The emails inform the recipient of a deposit. The emails originate mainly from bots in the United States and Singapore, and are branded as being from various banks, including Emirates, NDB and DBS.
The malware is a keylogger that is carried as an attachment to emails for fake bank transfers. Once the victim opens the attachment, the malware can record everything the victim types on their keyboard and every place they place their mouse.
How It Works
The malware queries the victim’s registry for passwords and other information related to various types of software. The subject line usually has financial details like an online wire transfer payment notification. The attachments have a SWIFT variation, making the emails look legitimate. SWIFT codes identify financial institutions for fund transfers.
Files that appear to be PDF are really executable files, according to Cyren. Once executed, the file deletes itself and opens a new one called “filename.vbs” in the Windows startup folder. When the computer boots, the software executes itself.
The malware collects passwords and other information, focusing on web browsing software and FTP software. It gathers usernames, passwords, cookies, browsing history and more.
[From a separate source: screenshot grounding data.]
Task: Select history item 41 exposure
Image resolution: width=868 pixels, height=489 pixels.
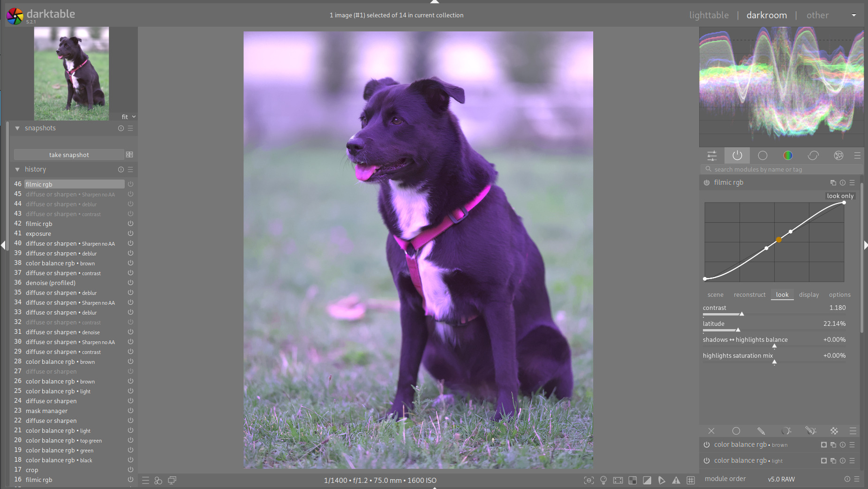Action: click(x=38, y=233)
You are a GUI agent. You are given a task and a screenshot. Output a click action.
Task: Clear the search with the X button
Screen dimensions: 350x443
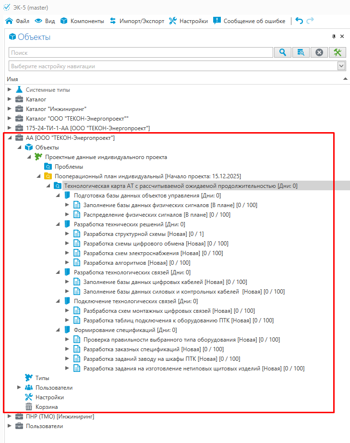pos(319,53)
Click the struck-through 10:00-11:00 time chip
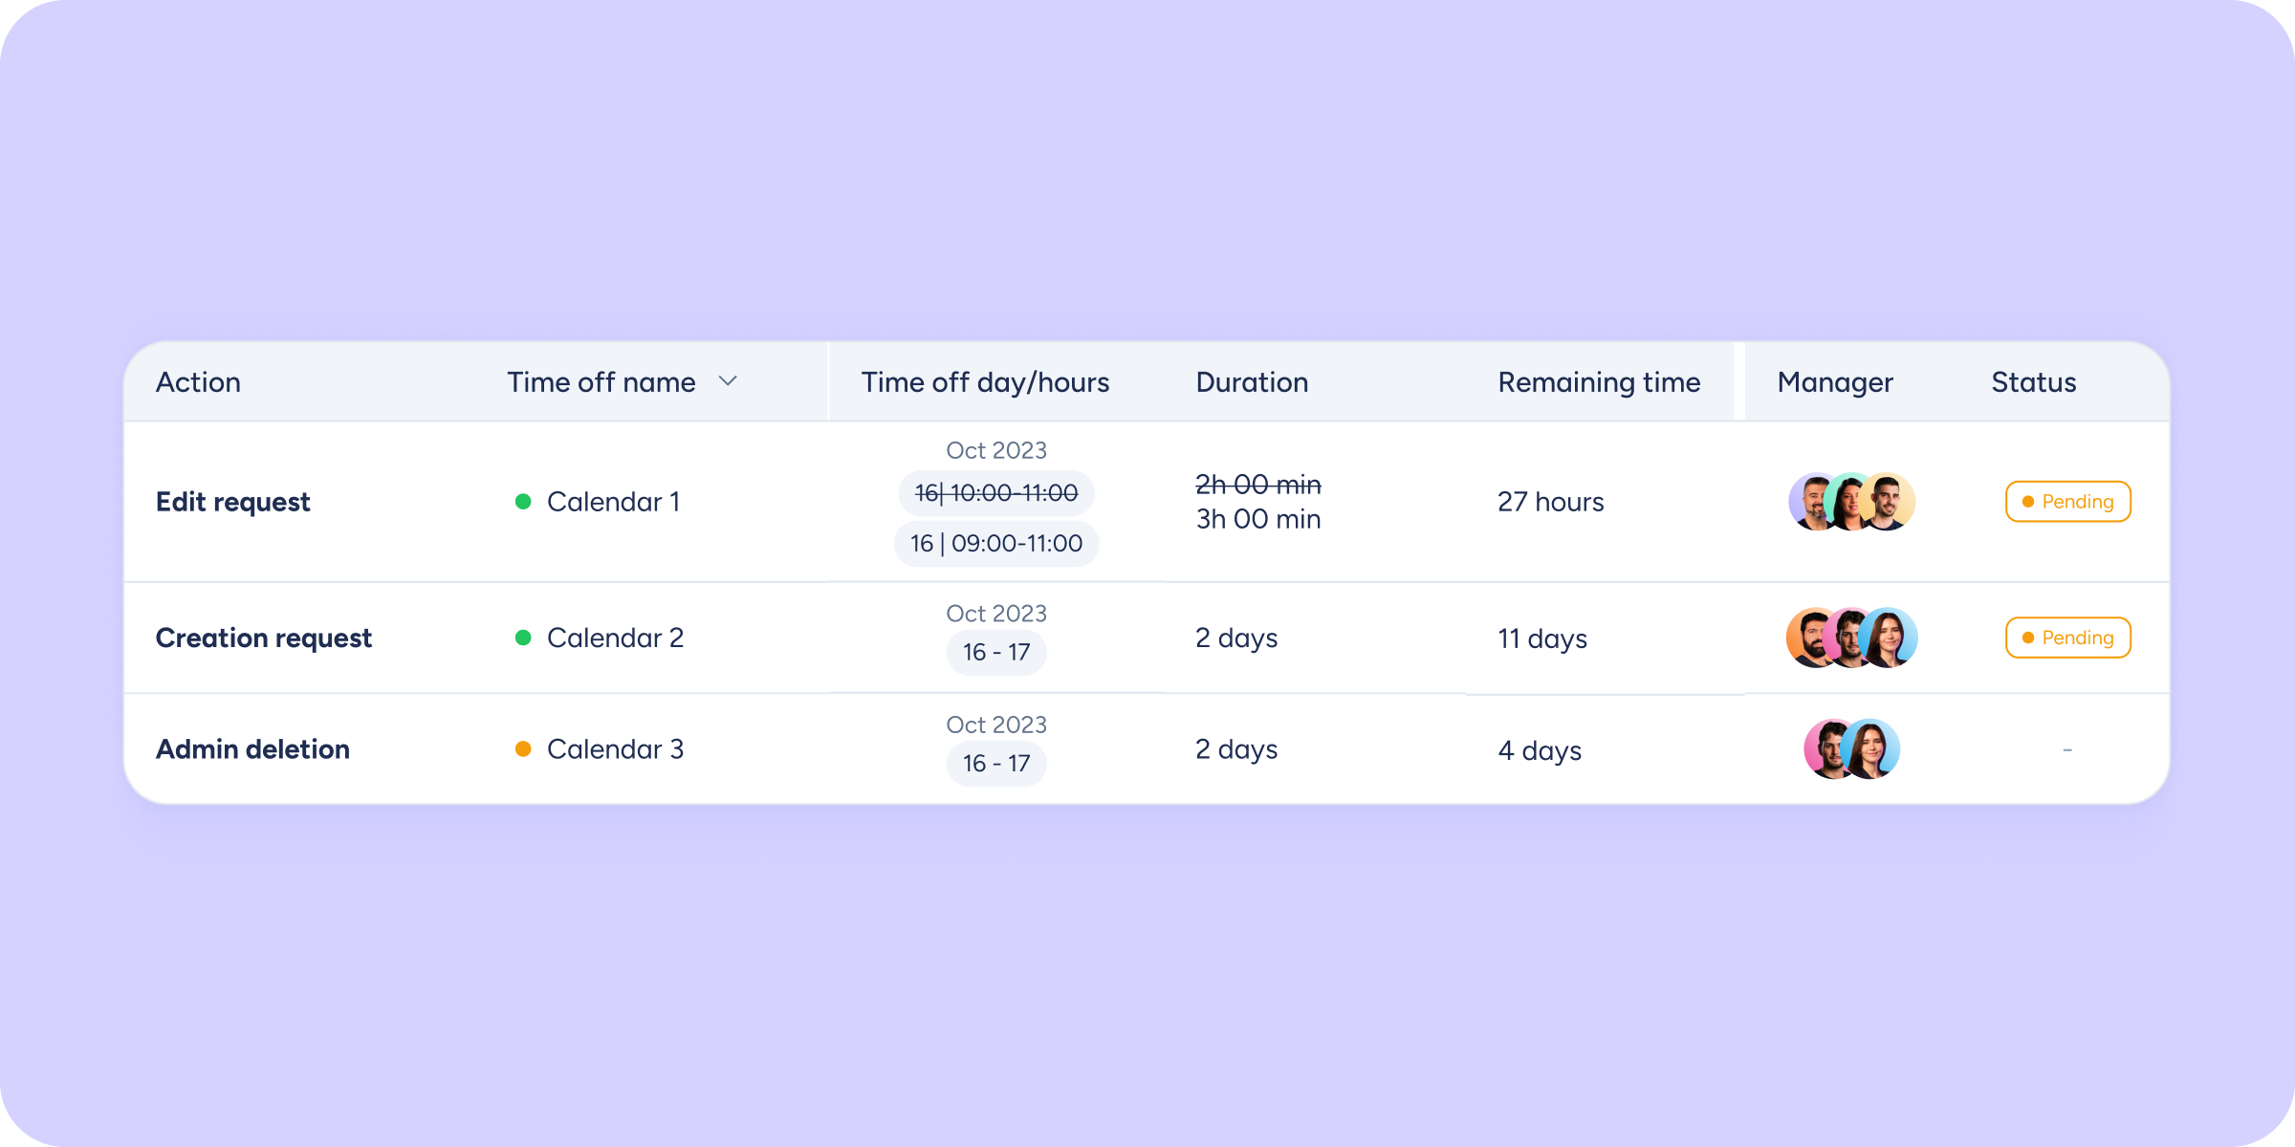Screen dimensions: 2295x1147 point(996,493)
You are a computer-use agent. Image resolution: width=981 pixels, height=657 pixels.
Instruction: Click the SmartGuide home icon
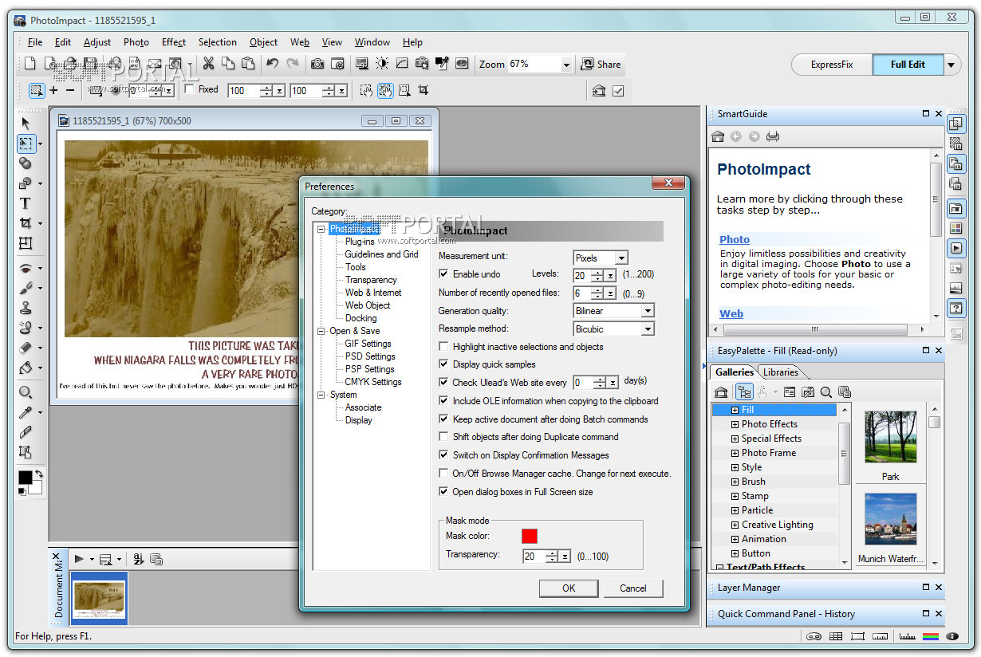pyautogui.click(x=718, y=136)
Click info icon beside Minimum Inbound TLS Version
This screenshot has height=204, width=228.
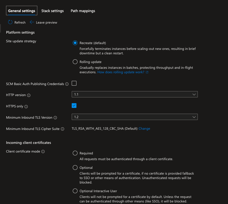pyautogui.click(x=55, y=118)
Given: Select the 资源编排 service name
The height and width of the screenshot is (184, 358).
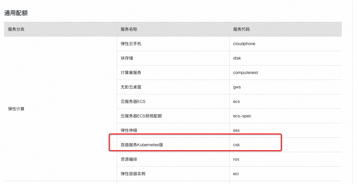Looking at the screenshot, I should click(129, 159).
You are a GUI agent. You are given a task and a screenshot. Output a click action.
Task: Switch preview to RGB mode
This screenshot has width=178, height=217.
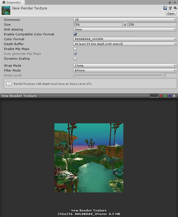[x=154, y=96]
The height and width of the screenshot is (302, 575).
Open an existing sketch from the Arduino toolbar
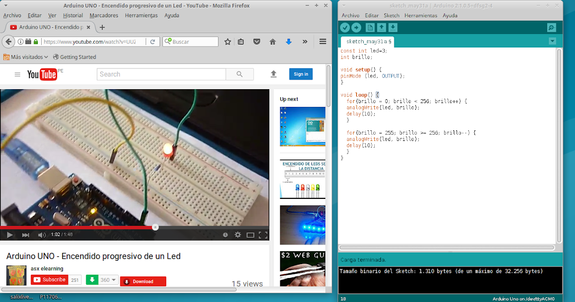(381, 28)
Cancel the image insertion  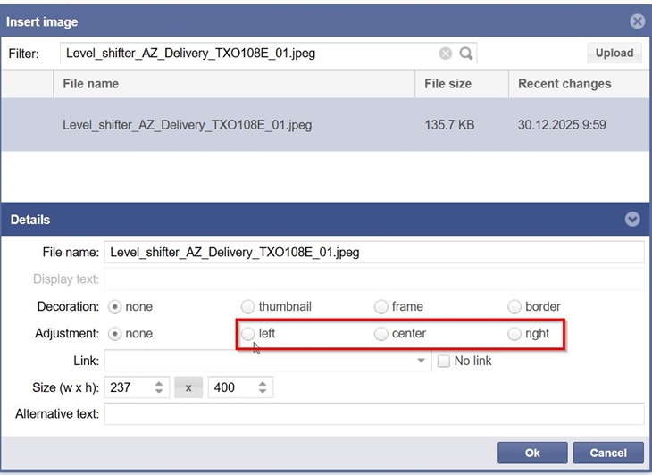[x=607, y=453]
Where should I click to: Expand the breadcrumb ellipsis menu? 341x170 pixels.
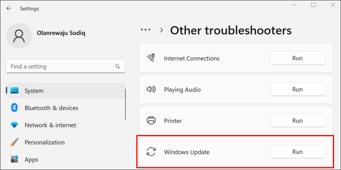click(x=146, y=30)
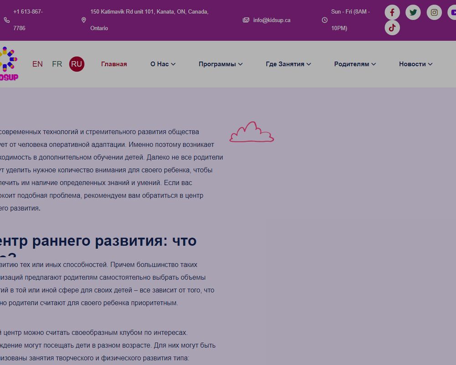This screenshot has width=456, height=365.
Task: Click the clock icon near working hours
Action: pos(325,20)
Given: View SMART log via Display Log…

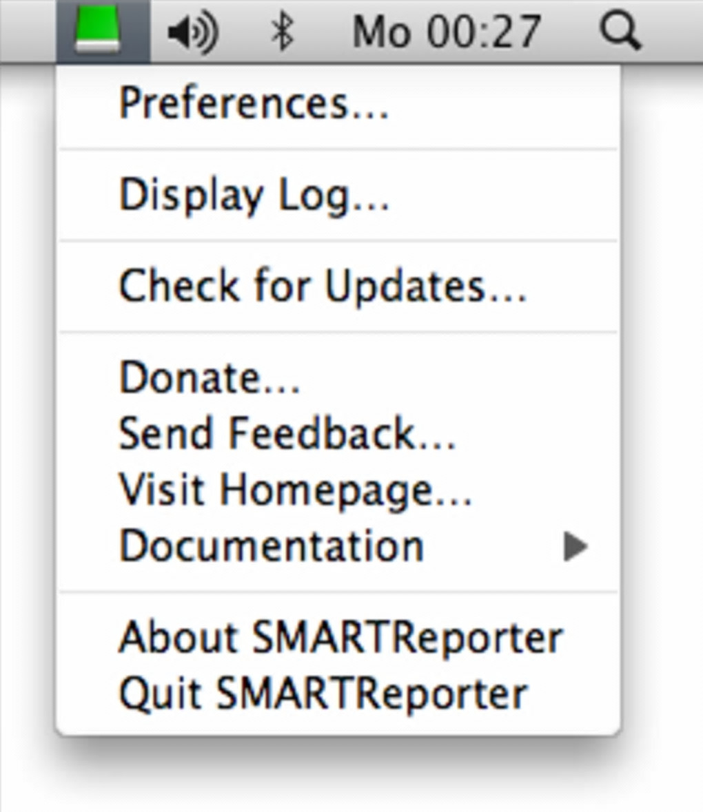Looking at the screenshot, I should [x=254, y=195].
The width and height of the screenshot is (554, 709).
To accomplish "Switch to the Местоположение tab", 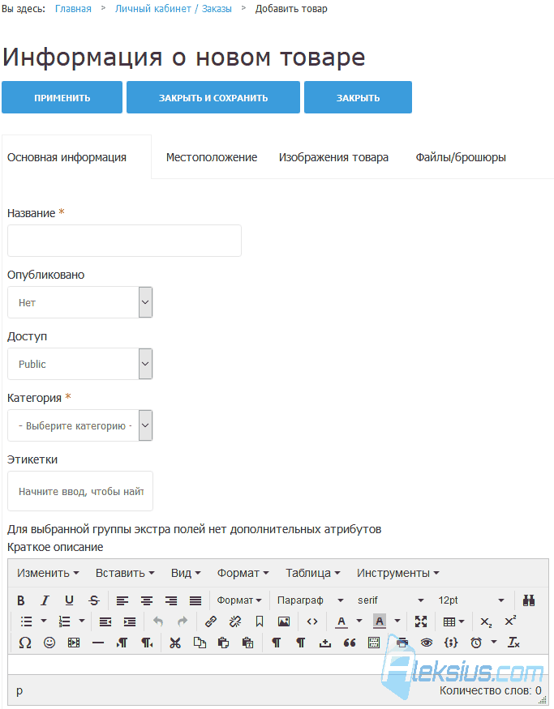I will [x=212, y=157].

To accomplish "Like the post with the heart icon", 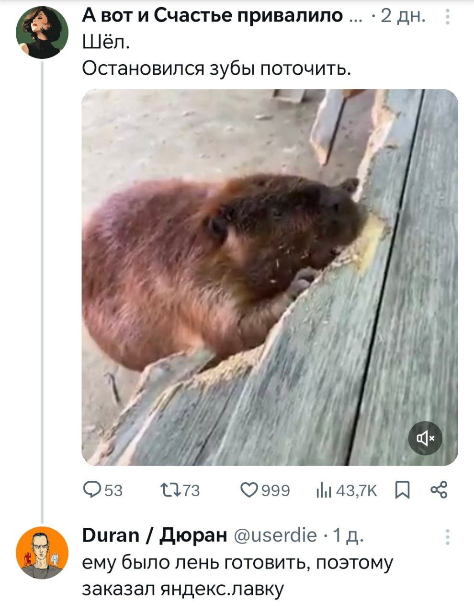I will coord(250,490).
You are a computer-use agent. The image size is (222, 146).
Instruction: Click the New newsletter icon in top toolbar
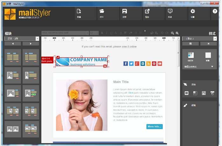79,11
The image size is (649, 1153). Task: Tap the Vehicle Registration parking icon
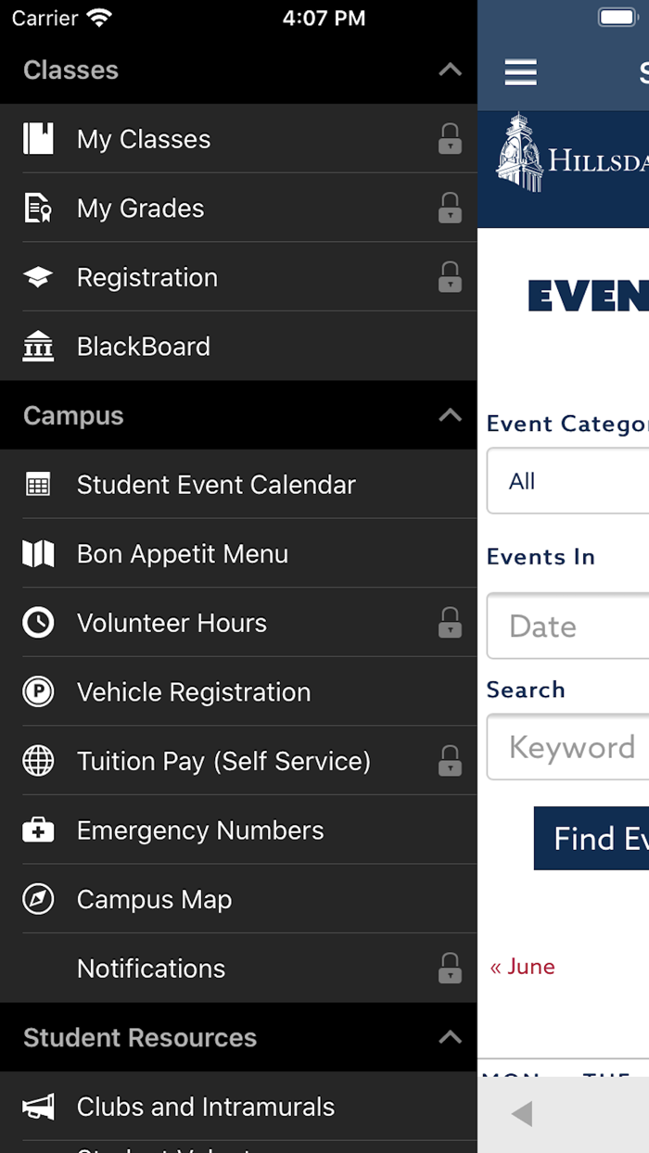(38, 692)
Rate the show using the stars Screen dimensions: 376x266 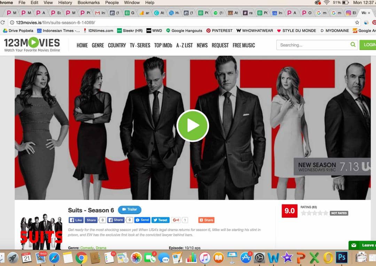pyautogui.click(x=314, y=213)
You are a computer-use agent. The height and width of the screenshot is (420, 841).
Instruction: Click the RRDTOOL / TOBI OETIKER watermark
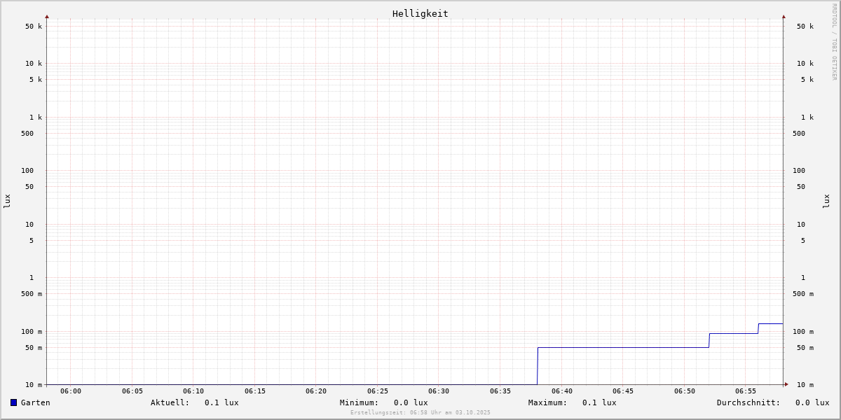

The malware looks for cryptocurrency wallets and targets a long list of currencies, including bitcoin, Namecoin, Litecoin, Anoncoin, BBQcoin, Bytecoin, Craftcoin, Devcoin, Digitalcoin, Fastcoin, Feathercoin, Florincoin, Freicoin, I0coin, Infinitecoin, Ixcoin, Junkcoin, Litecoin, Luckycoin, Megacoin, Mincoin, Phoenixcoin, Primecoin, Quarkcoin, Tagcoin, Terracoin, Worldcoin, Yacoin and Zetacoin.
Image from Shutterstock.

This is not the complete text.